Fable (Fable #1)(19)
It was the way Saint had taught me to lie too—you always construct a lie from a truth. At least a few of them probably were Waterside strays. Trading crews often took on street kids who lived on Waterside of Ceros, offering food and training in exchange for dangerous labor. Most grew up to crew the ships they’d been brought up on, but I’d never heard of a Waterside stray becoming a helmsman.
Even more unbelievable was the idea that they’d been able to secure a license to trade. There were five guilds that controlled almost every aspect of life in the Narrows—the Rye Guild, the Shipwrights Guild, the Sailmakers Guild, the Smiths Guild, and the Gem Guild. Each had a master, and the five guild masters sat on the Trade Council. They were the only ones who could grant traders the licenses they needed to do business at every port, and there was no way this crew had been able to get one on their own. Whoever West was, he had at least one powerful friend.

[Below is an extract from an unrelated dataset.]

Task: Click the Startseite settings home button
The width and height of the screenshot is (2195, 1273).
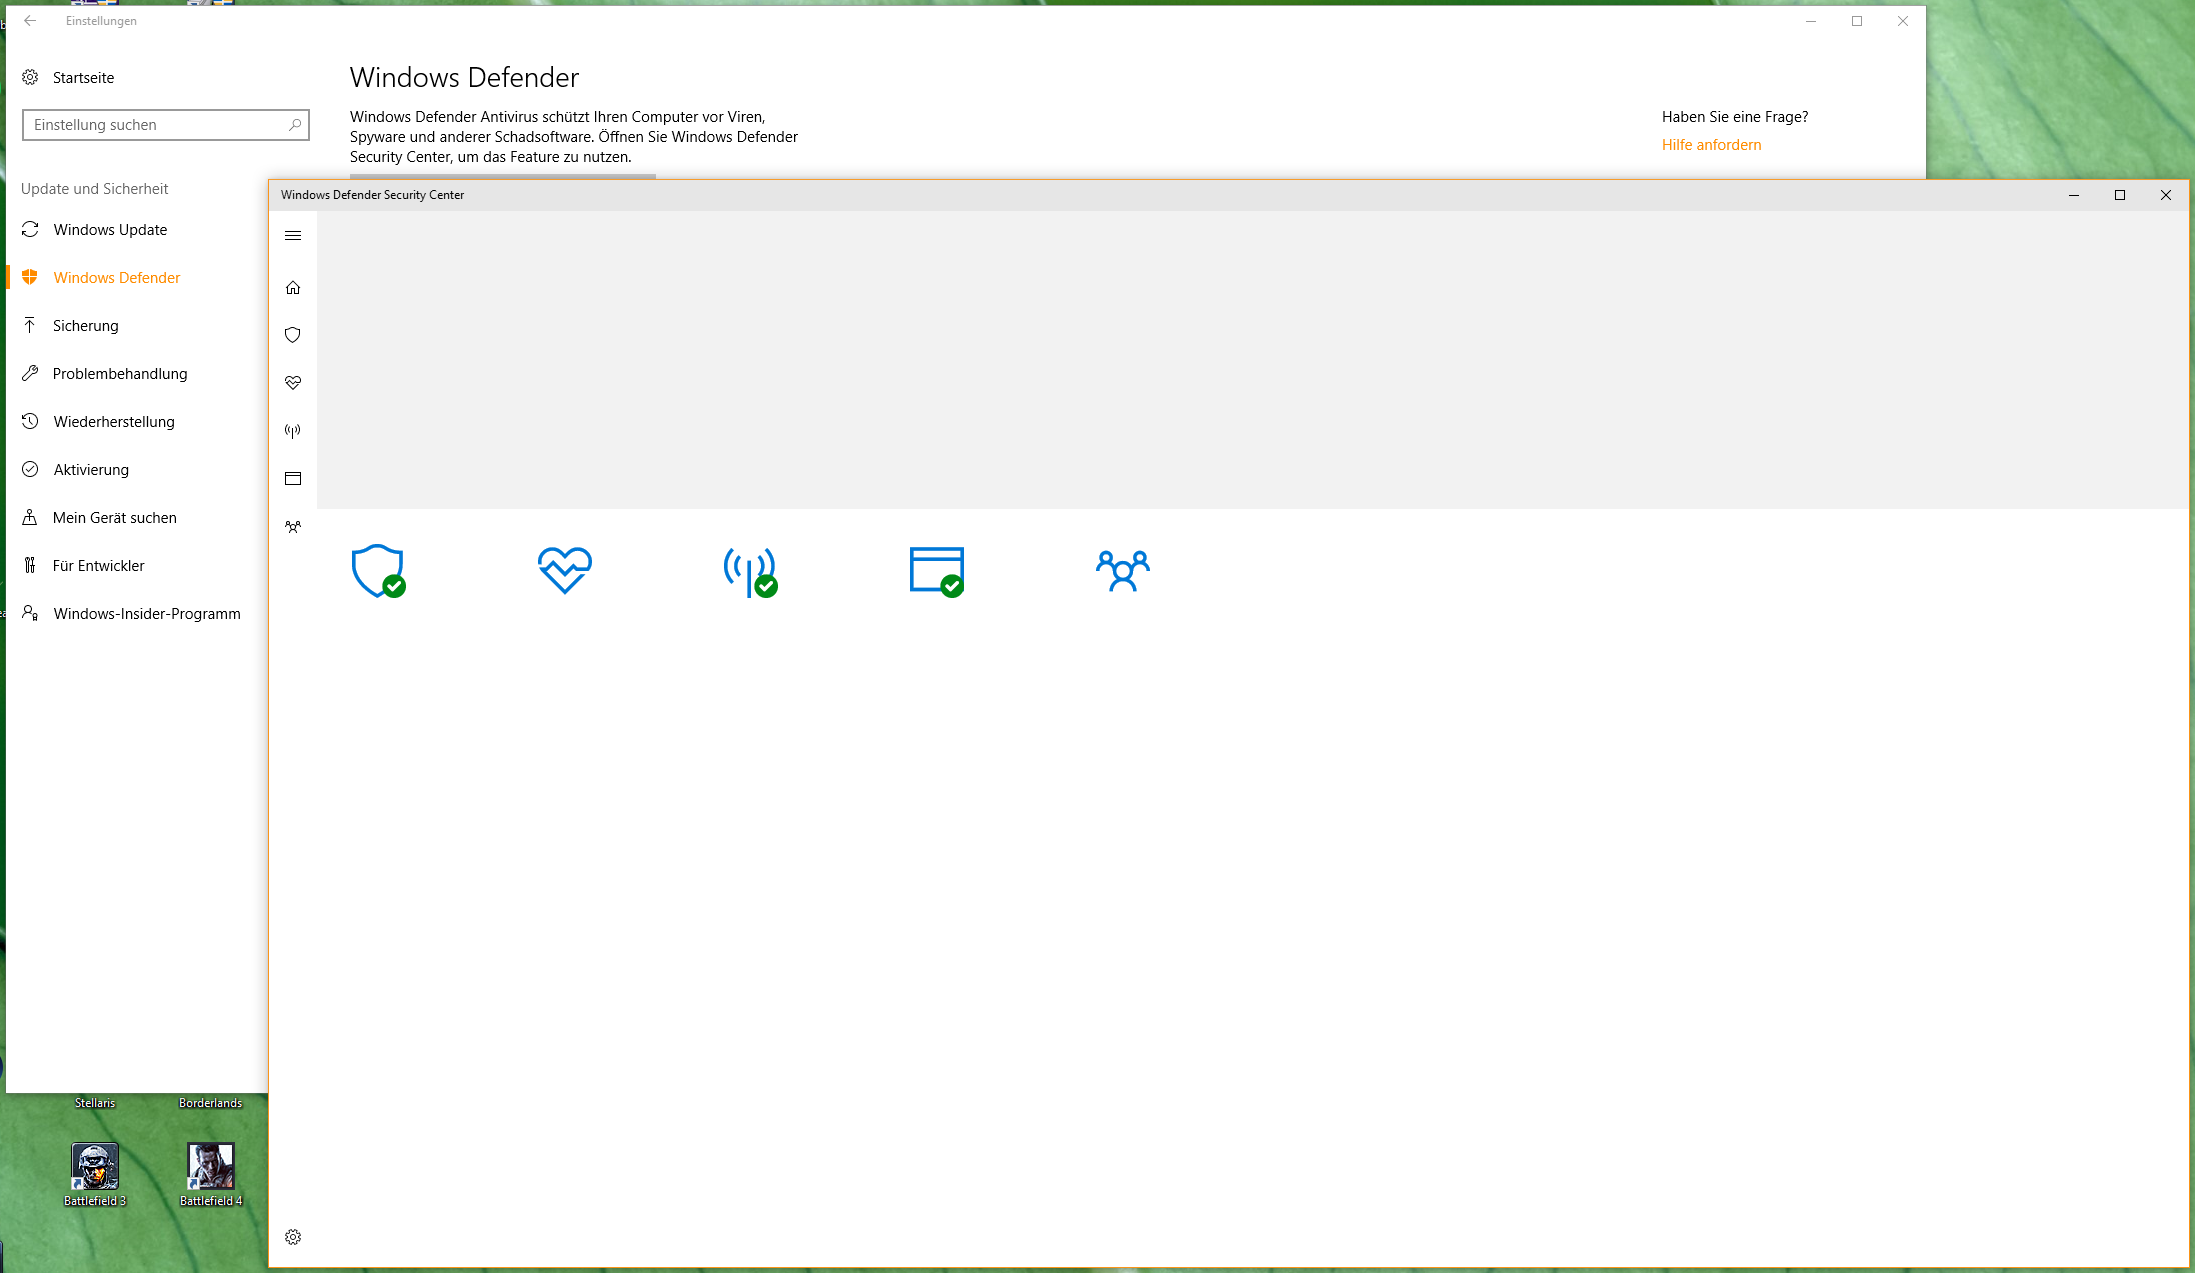Action: (x=83, y=78)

When I said nothing, Paj turned back into the passageway, leaving Willa and me alone. Her eyes were half-closed, and it occurred to me that I hadn’t seen her sleep since I’d come onboard. I wasn’t sure how any of them were able to, when it seemed as if each of them had three jobs instead of one.
“How long have you been dredging?” Willa asked, her voice growing quiet.
“Forever. My mother started teaching me to dive as soon as I could swim.”
Saint always said she was the best dredger in the Narrows, and I believed him. He only took on the best, and the people who crewed his ships never left him. Not when they made more coin than anyone else in the Narrows.
But my mother had another reason.
I’d only ever seen Saint smile once, when I was spying on the two of them in his quarters. My mother took his hands from the maps he was working on and pulled his arms around her small frame. He set his chin on top of her head and smiled, and I remember thinking I’d never seen the spread of his teeth like that before. The frame of wrinkles around his eyes. He looked like a different person.
Saint broke his own rules when he fell in love with my mother. He broke them a hundred times over.
“Is she back on Jeval?”
I blinked, pushing the memory down. “No.” I let the single word hang in the air, answering more parts to her question than she’d asked. Before she could ask another, I changed the subject. “So, you’re the bosun?”
“That’s right.”
“Where’d you learn the trade?”
“Here and there.”
I wasn’t going to press. I didn’t want to know any more about any of them than I needed to, and I didn’t need them knowing anything about me either. I’d given away all I could afford to by telling them I was looking for Saint.
The best bosuns were usually women, able to climb high quickly and fit into small spaces. I’d always been bewildered, watching them from the main deck on the Lark. And there was no shortage of jobs for them, because every ship needed at least one.
The Marigold seemed to be getting by on the barest of crews—a helmsman, a coin master, a stryker, a bosun, and a navigator.
“You don’t have a dredger,” I said, eyeing the boots illuminated by a beam of sunlight on the wall.
Her voice dropped lower. “No. Not anymore.”
The gooseflesh returned to my skin, the air in the cabin feeling suddenly cold as I remembered what Auster said before I jumped the railing.
The last person who stole from us is at the bottom of the sea.
My eyes went back to the trunk against the wall, where the dredger’s belt and tools were left behind.
Because he or she didn’t need them anymore.
The unsettling silence that seemed to rise from Willa only confirmed it. She wanted me to put it together. She wanted me to know. I peered around the edge of my hammock, and she was still watching me, the dagger glinting in her hand.
TEN
Sunlight spilled through the cracks of the bulkhead above me, and the thick smell of lantern smoke and oil lingered in the cabin. As soon as my eyes opened, the ache in my jaw woke where I’d slammed into Koy’s skiff. I pinched my eyes closed, the bone throbbing as I clenched my teeth. It was followed by the burn on my skin that wrapped over my shoulder and down my back.
I sat up slowly and set my feet on the damp floorboards. Willa’s hammock was already empty.
Auster pried the lid off of a crate in the supply room as I passed the door, letting it fall on the ground before he started on another. He glanced over his shoulder at me, grunting as he pulled a jar of pickled fish from inside.
The humid wind spilled into the passageway as I climbed the ladder and I lifted a hand, letting it pull through my fingers. Warm but strong. I didn’t like the feel of it. Too sharp for the pale, cloudless sky that hung above us, which meant that a storm was most likely brewing past the horizon.
Willa and Paj were already working the sheets, trimming the sails to accommodate the push.
“You’re lazy, for a dredger.” Her voice fell down on me from where she stood in the nets above. She had one foot tangled in the ropes and the other propped against the mast, the black shine of tar on her fingers.
“How far until Dern?” I watched her climb down to the next sail.
She looked over me, to the west. “We’re here.”
I turned to see the little port village sprawled over a hill in the distance, where the sea met the shore in a long, rocky wall.